> [What needs to be done] What is needed is each line of the data below that holds the string "user".

[Start of Attachment]

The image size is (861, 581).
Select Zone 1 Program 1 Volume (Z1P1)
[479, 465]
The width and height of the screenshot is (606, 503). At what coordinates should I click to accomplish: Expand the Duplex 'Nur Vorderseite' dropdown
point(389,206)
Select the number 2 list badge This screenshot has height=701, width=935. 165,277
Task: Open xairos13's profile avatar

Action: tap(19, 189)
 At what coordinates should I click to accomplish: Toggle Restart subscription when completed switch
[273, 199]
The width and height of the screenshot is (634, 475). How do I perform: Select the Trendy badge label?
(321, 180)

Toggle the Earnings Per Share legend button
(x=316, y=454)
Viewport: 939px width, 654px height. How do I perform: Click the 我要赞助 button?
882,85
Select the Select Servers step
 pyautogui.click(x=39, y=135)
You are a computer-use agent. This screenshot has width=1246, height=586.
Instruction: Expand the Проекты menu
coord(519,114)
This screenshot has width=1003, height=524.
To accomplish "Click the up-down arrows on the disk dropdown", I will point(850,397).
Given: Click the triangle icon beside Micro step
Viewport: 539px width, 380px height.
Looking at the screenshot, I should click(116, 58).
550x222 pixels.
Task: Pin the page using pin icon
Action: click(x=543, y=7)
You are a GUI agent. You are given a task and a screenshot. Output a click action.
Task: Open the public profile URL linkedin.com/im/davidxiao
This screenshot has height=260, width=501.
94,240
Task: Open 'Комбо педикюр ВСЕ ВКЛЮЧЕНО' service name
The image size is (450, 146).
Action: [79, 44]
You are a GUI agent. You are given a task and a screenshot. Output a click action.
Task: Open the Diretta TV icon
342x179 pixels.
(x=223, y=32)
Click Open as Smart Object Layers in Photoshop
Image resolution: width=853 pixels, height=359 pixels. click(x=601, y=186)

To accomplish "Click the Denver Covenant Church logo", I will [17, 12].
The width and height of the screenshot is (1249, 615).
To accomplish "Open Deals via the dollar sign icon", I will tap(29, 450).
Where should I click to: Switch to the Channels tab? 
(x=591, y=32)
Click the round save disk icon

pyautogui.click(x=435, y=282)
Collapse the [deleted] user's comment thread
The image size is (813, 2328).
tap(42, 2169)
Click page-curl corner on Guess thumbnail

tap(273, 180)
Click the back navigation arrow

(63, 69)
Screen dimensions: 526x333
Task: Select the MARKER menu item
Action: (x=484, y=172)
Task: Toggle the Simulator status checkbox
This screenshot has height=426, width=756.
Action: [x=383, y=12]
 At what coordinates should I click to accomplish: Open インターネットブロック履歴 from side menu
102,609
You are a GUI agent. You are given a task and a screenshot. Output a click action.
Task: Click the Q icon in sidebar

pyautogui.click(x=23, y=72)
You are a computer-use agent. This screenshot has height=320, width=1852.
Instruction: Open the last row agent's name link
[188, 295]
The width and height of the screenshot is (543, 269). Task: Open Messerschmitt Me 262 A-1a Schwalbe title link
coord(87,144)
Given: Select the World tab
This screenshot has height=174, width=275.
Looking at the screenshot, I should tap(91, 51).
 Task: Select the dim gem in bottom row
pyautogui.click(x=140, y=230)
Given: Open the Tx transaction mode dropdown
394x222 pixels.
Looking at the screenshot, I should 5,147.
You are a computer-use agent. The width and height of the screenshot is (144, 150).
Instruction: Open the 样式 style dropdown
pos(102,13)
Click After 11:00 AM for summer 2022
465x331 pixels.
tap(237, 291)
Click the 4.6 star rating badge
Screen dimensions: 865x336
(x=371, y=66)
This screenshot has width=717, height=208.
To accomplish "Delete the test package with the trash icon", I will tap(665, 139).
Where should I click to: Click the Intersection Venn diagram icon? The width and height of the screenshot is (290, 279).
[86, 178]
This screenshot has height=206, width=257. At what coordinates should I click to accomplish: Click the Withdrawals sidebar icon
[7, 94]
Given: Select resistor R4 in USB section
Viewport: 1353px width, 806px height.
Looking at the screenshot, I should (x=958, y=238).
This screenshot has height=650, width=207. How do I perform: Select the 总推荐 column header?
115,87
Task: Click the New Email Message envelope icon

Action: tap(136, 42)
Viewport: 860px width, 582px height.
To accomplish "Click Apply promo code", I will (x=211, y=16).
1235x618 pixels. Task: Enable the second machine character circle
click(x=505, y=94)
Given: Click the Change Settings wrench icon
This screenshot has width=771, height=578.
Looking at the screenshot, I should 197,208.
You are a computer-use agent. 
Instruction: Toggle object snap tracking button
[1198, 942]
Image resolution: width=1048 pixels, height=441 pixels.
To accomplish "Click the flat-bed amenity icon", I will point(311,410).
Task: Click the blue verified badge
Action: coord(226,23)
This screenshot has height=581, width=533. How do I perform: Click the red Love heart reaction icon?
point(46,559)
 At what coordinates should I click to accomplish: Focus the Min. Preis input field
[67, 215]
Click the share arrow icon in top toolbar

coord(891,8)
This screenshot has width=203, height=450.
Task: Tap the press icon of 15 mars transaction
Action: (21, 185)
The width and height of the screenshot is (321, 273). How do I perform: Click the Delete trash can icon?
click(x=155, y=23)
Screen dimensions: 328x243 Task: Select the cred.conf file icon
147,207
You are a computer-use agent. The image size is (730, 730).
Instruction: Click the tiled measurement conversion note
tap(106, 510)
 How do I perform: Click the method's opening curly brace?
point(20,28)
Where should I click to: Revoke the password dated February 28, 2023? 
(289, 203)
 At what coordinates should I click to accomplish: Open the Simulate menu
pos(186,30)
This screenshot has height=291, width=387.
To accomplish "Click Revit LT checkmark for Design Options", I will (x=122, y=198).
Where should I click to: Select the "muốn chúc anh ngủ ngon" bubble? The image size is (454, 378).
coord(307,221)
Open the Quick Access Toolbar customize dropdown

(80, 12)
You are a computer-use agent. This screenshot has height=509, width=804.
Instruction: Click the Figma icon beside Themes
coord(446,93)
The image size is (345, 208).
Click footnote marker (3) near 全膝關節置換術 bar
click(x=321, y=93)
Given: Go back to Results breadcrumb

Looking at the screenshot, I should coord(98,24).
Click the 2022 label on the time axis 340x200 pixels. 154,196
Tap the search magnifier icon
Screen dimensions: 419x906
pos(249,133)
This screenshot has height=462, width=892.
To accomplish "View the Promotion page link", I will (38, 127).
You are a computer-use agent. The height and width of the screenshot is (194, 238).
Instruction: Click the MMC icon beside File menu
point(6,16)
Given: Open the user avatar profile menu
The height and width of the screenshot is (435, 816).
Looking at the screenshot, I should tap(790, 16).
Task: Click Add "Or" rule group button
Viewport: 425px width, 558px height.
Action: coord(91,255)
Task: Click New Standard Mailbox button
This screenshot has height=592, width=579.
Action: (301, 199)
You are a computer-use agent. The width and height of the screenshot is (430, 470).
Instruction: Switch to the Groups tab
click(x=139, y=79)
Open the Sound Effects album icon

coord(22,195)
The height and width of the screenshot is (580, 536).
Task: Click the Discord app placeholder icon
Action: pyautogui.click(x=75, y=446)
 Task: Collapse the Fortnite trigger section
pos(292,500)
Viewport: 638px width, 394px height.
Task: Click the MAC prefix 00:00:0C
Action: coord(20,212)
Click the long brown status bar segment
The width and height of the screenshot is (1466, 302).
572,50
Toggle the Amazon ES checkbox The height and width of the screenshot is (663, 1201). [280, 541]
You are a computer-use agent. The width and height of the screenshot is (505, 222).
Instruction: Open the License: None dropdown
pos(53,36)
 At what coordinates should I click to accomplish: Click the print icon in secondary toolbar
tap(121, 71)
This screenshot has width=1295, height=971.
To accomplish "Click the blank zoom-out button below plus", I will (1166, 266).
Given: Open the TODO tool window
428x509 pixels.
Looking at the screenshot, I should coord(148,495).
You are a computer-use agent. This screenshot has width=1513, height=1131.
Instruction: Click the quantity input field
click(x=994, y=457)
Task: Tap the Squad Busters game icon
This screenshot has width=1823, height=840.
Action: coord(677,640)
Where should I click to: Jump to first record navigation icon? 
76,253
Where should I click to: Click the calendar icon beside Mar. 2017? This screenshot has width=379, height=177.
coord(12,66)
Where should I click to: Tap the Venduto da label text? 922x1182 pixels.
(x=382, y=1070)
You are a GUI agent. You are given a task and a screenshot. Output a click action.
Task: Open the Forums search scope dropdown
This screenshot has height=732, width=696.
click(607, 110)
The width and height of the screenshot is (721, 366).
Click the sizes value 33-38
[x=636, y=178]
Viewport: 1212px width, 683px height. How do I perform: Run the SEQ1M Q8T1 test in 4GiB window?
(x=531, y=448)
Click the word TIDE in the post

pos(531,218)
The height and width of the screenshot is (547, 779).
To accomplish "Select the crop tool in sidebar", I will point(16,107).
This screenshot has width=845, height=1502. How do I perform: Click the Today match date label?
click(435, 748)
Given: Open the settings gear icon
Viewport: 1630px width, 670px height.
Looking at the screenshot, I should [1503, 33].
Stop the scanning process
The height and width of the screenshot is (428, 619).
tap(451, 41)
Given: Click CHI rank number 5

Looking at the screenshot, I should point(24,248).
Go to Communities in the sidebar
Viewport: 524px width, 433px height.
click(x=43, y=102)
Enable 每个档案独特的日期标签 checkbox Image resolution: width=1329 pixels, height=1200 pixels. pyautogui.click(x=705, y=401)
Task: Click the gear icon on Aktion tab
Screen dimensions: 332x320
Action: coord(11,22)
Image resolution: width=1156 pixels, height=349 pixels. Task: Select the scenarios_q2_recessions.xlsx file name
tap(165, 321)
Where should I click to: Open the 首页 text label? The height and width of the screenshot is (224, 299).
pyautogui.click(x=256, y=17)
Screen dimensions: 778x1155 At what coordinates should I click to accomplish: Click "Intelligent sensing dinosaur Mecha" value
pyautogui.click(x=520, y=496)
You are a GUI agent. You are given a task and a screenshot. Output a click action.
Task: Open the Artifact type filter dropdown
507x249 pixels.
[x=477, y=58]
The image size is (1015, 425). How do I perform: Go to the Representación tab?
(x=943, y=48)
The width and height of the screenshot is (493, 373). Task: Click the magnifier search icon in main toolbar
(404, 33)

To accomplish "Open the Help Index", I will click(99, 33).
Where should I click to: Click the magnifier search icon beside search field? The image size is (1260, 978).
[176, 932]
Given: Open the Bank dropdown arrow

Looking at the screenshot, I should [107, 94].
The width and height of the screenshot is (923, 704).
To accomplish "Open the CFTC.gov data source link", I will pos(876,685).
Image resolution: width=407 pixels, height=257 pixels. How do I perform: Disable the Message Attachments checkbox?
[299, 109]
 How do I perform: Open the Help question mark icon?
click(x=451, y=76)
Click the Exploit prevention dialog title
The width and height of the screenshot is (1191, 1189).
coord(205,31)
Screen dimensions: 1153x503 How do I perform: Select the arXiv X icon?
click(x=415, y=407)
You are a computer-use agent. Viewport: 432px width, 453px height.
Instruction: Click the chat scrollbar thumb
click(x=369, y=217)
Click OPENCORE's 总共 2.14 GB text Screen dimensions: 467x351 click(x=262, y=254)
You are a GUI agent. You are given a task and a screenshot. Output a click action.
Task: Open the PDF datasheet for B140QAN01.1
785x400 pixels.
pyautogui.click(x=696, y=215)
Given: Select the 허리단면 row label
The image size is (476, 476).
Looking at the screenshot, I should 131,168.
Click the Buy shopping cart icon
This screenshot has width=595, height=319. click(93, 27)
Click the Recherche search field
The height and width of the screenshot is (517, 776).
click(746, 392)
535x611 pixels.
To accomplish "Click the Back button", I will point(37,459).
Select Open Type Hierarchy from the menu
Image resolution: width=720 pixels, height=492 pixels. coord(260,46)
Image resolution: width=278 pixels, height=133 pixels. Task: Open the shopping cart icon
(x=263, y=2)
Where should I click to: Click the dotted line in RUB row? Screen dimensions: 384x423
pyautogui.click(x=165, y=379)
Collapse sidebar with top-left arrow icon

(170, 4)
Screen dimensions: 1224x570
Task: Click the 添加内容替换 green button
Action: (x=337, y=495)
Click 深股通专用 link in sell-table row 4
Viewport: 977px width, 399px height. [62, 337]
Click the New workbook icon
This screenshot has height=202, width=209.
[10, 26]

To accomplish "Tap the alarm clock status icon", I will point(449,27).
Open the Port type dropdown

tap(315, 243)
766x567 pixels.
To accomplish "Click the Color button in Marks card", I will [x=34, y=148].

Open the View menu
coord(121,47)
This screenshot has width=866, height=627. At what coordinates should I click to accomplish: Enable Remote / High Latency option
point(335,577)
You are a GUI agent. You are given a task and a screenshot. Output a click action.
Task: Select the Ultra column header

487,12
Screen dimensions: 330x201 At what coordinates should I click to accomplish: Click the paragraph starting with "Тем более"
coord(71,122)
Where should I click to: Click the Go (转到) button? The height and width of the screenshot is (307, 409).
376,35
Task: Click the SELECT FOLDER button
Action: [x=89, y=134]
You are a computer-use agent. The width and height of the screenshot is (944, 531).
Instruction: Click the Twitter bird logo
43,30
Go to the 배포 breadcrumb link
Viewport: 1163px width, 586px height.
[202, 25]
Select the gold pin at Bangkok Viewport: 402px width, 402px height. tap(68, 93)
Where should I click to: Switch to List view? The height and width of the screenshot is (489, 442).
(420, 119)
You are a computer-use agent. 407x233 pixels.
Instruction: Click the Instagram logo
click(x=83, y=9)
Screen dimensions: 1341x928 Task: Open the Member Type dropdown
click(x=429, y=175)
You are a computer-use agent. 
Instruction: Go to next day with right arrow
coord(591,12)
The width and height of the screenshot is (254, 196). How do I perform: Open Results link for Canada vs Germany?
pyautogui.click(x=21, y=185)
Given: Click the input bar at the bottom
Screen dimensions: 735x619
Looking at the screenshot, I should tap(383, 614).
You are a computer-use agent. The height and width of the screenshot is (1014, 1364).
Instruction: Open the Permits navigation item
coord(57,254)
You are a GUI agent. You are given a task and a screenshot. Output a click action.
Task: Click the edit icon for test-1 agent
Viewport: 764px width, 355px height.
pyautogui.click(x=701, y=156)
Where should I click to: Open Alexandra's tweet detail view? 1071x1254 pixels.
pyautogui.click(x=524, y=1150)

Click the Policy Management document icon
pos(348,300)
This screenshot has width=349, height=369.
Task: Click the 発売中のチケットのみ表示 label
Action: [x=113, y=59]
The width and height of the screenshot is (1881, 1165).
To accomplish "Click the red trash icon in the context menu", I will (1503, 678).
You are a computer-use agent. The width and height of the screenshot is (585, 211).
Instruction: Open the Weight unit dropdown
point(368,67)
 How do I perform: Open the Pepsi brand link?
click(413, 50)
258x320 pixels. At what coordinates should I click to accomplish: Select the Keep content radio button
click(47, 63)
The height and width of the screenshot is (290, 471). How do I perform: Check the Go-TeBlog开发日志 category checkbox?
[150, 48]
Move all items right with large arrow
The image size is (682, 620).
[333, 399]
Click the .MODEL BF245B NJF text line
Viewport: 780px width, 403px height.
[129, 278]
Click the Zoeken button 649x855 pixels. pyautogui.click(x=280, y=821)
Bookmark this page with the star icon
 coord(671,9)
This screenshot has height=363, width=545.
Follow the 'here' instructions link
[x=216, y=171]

[End of Attachment]

> [Answer space]
Collapse the [deleted] user's comment thread
Given: Open the user avatar profile menu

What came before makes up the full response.